▸ EXCERPT:
<<<<
Showing posts with label squash. Show all posts
Showing posts with label squash. Show all posts

Saturday, February 27, 2021

IT’S PUMPKIN BUTCHERING SEASON

 

So many possibilities with these pumpkins. The largest one is 22 inches long.

Big enough to be sentient beasts are these pumpkins, from the huerta of friends who live in the Granada highlands. The squashes have served as objets d’art on my kitchen shelf for awhile. But their time has come to submit to the knife. It’s pumpkin-butchering time. 


Knife to the heart. Not the best way to cut squash.
Hard-skinned varieties, known as winter squash, keep well during colder months. But, once broached, the flesh needs to be cooked off as soon as possible. I needed to come up with several pumpkin dishes in close succession. 

Before butternut and other small varieties of squash became widely available, my local village market sold only huge pumpkins, hacked off into pieces and sold by weight. Home cooks use the pumpkin with vegetables, legumes and sausages in stews such as berza (recipe here)

Pumpkin guts.

    I cut the middle-sized pumpkin into thirds. (The best way to cut it is not to plunge the knife in, but to place the blade on the surface and, exerting some pressure, roll the squash against the blade.)

  Once emptied of seeds, the cavity of the thickest section seemed to beg to be stuffed. I once made a vegetarian version stuffed with grains, chickpeas and tofu (that recipe is here). This one would be stuffed with meat, without even bread crumbs, so it’s fairly low-carb.  

   Use ground meat of choice. I have ground chicken thighs, but turkey, pork, lamb or beef are equally good. The same mixture could be used to stuff peppers or baked like meatloaf, in a pan by itself. If you've got a bigger squash, increase the quantity of meat.




The squash is stuffed with meat and cheese. It bakes in a cazuela with tomatoes, which make the sauce.
>>>>
▸ RAW DATA:
<<<<
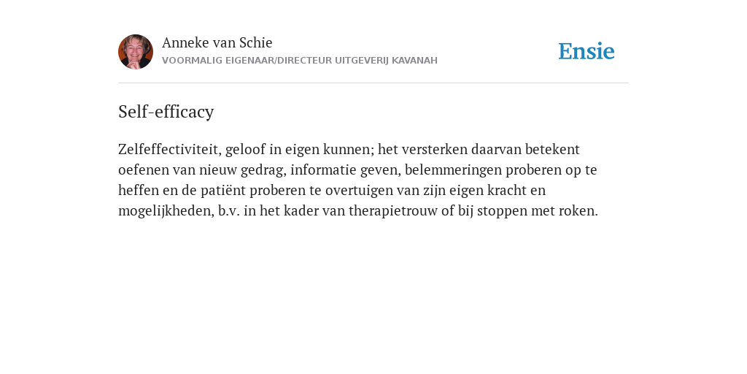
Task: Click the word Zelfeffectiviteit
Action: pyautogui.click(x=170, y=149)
>>>>
<<<<
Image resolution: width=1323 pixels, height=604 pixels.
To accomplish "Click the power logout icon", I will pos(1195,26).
>>>>
▸ WHAT YOU ARE ASKED TO DO:
Extend the blog post about cutting and cooking winter pumpkins, beginning right after its final sentence.

▸ TASK RESPONSE:
Carve the pumpkin into wedges. Serve sauce alongside.






Pumpkin Stuffed with Meat
Calabaza Rellena con Carne

Serves 3 as a main dish.

2-pound whole pumpkin or squash
Salt
1 pound ground meat
3 tablespoons olive oil + additional for the baking dish
¼ cup pine nuts
¼ cup diced bacon (1 ounce)
1 cup chopped onion
½ cup diced red bell pepper
½ cup diced celery (2 stalks)
2 cloves garlic
½ teaspoon cumin
1 teaspoon sweet pimentón (paprika)
1 teaspoon oregano
Pinch of cayenne
Grating of nutmeg
Freshly ground black pepper
¼ cup chopped parsley
1 egg, lightly beaten
1 cup grated cheese (2 ½ ounces)
1 ½ cups canned crushed tomatoes

Cut the stem and top off the pumpkin. Scrape out and discard the seeds and stringy pulp in the center. Lightly salt the inside of the pumpkin and set it upside down in a colander to drain.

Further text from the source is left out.